I thought that we are going to have one, and then now a question on Sarulla. I think Yoram alluded to is that we are, today, we're way more optimistic than we were not only a year ago, but even a month ago. Things are moving. Now things are moving, we know that it is not done until it is done. And we don't have any specific news to share yet, but we are optimistic.
So let me summarize this day. I hope it was informative to you. There were a lot of information that we try to share with you in order to provide a better understanding of what Ormat is today, and certainly how different is Ormat today from Ormat even a year ago or even earlier. Brawley which overshadowed our performance or maybe the sentiment of the investor base to Ormat in the past 2 years is expected to be EBITDA positive this year. If you have seen, it required a lot of financial input and certainly the technological strength of Ormat in order to get to this point, and not many, if any, other geothermal companies could do it, both on the financial side and on the technological side.
But as important are the lessons learned from the Brawley experience. And we shared with you today the implementation of the changes that we are doing in our development process in order to apply the lessons learned from Brawley.
We have definitely again demonstrated our capability to develop greenfield projects. We have heard in the past from some of you some questions, "Are you really a successful developer?" I think that is Tuscarora in the final commercial operation is [indiscernible]. Tuscarora in commercial operation. McGinness in final commercial operations phase, Puna enhancements in operation. We have shown that yes, we are a successful developer, and even in the past we have the balance sheet that can support the continued development based on our plans that we didn't go too much into detail today, you are all familiar with our growth plans. We have made a substantial improvement in the way we operate our operating power plant. This is important to the bottom line as much as to the growth -- as much as the growth of the company. And I hope we've been able to give you a little taste of how much improvement and how much progress was done in this area.
The low natural gas prices that were a challenge when we first realized the abundance of shale gas in the market today became an opportunity, from a challenge to an opportunity.

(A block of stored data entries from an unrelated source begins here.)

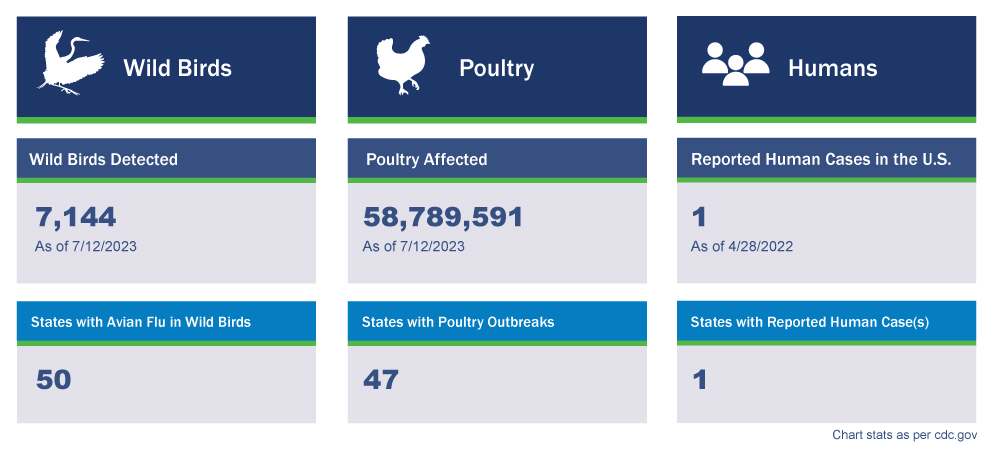Click the 7,144 wild birds count
Viewport: 1000px width, 449px height.
(76, 216)
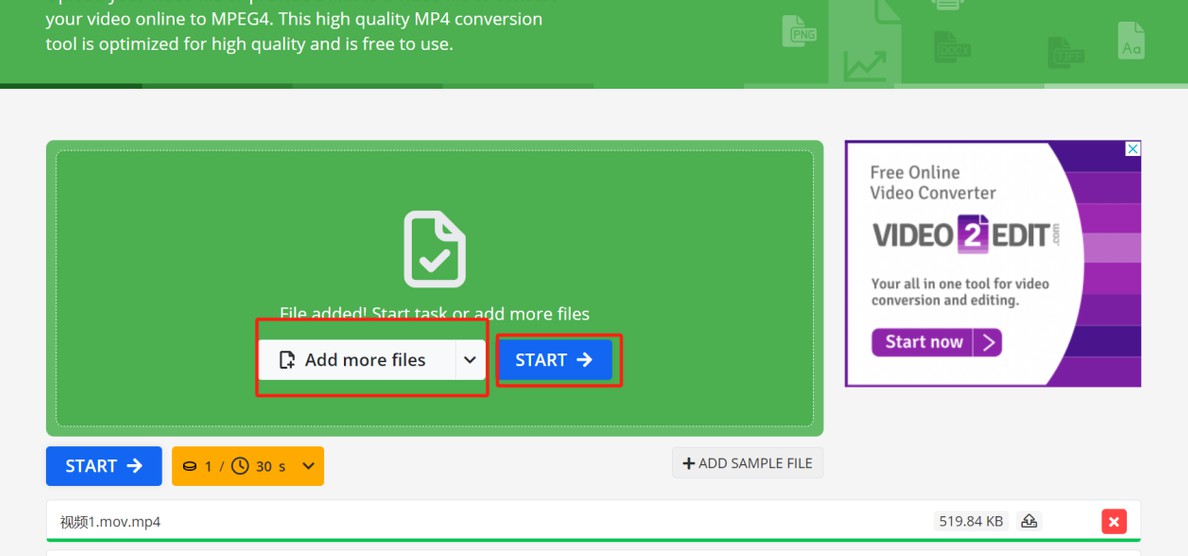This screenshot has width=1188, height=556.
Task: Click the DOCX file icon in the header
Action: (x=951, y=47)
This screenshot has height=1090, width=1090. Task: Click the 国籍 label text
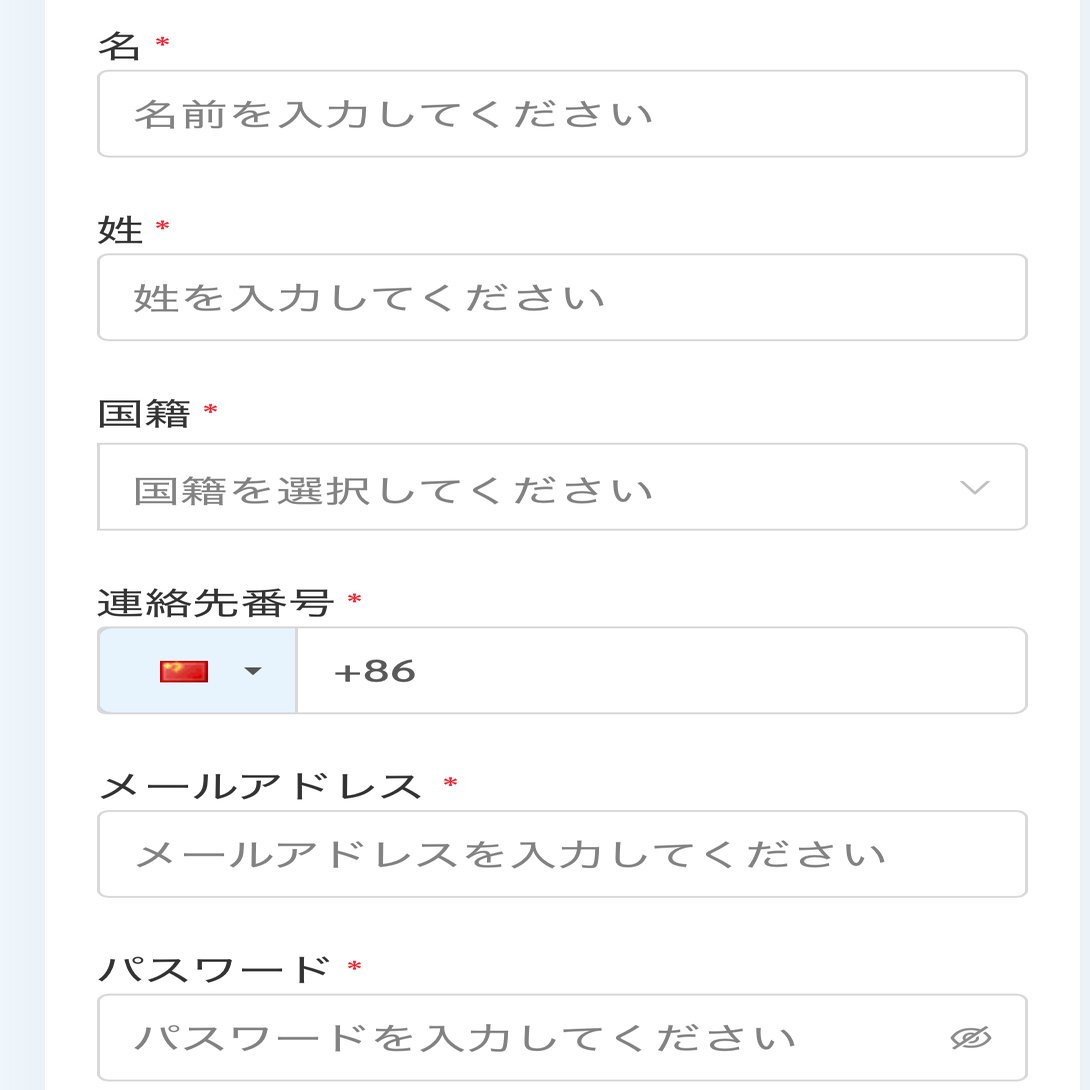[144, 413]
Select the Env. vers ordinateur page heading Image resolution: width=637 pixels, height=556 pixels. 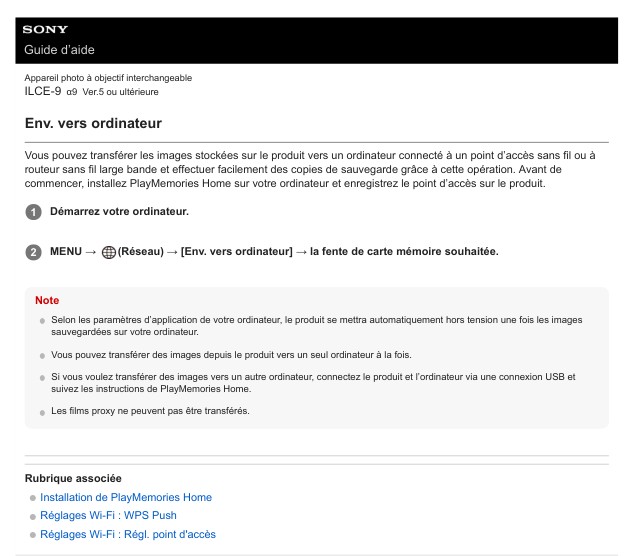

And we think this natural -- the portfolio today is dependent on natural gas is a big opportunity in the very near future, either for re-contracting or otherwise when those power purchase agreements are going to expire and be available -- the power plants are going to be available for new PPAs at the current or new portfolio standard rates. So there is a lot of upside potential in this contract.
And finally, our technological leadership is the key to a continued strong product segment that is still only at 30% or 25% of our revenue, but a big support for our stability and for our growth. So we thank you for joining us today, thank you for the good conversation that we had. And we'll be happy if you could join us for lunch at the end of the hallway. Thank you very much.